INTRODUCTION: The frequency of long-duration, high-altitude missions with fighter aircraft is increasing, which may increase the incidence of decompression sickness (DCS). The aim of the present study was to compare decompression stress during simulated sustained high-altitude
flying vs. high-altitude flying interrupted by periods of moderate or marked cabin pressure increase.METHODS: The level of venous gas emboli (VGE) was assessed from cardiac ultrasound images using the 5-degree Eftedal-Brubakk scale. Nitrogen washout/uptake was measured using a closed-circuit
rebreather.
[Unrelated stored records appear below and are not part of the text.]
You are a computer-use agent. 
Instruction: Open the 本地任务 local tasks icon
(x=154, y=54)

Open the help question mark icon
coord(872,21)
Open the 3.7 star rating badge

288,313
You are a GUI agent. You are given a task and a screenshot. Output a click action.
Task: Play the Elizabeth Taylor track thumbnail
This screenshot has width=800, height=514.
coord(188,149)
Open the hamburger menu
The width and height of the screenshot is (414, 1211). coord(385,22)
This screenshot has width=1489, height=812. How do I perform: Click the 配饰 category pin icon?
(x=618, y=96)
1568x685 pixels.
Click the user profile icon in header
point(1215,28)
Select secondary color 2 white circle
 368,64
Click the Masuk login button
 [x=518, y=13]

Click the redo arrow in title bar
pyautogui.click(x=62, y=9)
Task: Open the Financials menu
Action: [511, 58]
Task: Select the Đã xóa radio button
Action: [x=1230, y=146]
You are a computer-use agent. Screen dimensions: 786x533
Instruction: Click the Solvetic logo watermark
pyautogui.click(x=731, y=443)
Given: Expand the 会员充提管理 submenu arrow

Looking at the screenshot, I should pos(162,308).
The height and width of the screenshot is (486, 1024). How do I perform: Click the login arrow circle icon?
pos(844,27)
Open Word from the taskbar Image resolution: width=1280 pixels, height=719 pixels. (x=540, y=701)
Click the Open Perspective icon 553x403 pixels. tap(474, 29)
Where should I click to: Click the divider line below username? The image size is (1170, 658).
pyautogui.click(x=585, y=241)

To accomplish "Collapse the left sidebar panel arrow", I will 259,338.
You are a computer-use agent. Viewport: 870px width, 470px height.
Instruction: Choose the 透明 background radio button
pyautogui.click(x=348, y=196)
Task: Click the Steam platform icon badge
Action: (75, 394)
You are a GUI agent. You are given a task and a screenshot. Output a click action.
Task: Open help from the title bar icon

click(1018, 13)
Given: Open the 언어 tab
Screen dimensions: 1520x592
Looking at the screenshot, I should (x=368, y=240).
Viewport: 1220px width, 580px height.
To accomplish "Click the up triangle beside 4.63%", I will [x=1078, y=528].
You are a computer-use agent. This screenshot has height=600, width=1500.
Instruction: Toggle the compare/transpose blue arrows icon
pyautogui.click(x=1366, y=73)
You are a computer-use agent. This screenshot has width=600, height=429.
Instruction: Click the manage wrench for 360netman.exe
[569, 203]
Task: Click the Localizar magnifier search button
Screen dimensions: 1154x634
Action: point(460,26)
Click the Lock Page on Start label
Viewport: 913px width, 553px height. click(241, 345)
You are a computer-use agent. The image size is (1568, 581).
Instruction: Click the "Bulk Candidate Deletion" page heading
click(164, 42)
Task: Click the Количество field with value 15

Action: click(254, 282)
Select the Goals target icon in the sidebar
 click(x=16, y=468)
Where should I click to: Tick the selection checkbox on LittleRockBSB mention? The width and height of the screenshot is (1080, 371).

Eight men were investigated in three conditions: one 80-min continuous exposure to a simulated cabin altitude of A) 24,000 ft, or four 20-min exposures to 24,000 ft interspersed by three 20-min intervals at B) 20,000 ft or C) 900 ft.RESULTS: A and B induced marked and
persistent VGE, with peak bubble scores of [median (range)]: A: 2.5 (1–3); B: 3.5 (2–4). Peak VGE score was less in C [1.0 (1–2), P < 0.01]. Condition A exhibited an initially high and exponentially decaying rate of nitrogen washout. In C the washout rate was similar
in each period at 24,000 ft, and the nitrogen uptake rate was similar during each 900-ft exposure. B exhibited nitrogen washout during each period at 24,000 ft and the initial period at 20,000 ft, but on average no washout or uptake during the last period at 20,000 ft.DISCUSSION:
Intermittent reductions of cabin altitude from 24,000 to 20,000 ft do not appear to alleviate the DCS risk, presumably because the pressure increase is not sufficient to eliminate VGE. The nitrogen washout/uptake rate did not reflect DCS risk in the present exposures.Ånell R,
Grönkvist M, Eiken O, Gennser M. Nitrogen washout and venous gas emboli during sustained vs. discontinuous high-altitude exposures. Aerosp Med Hum Perform. 2019; 90(6):524–530.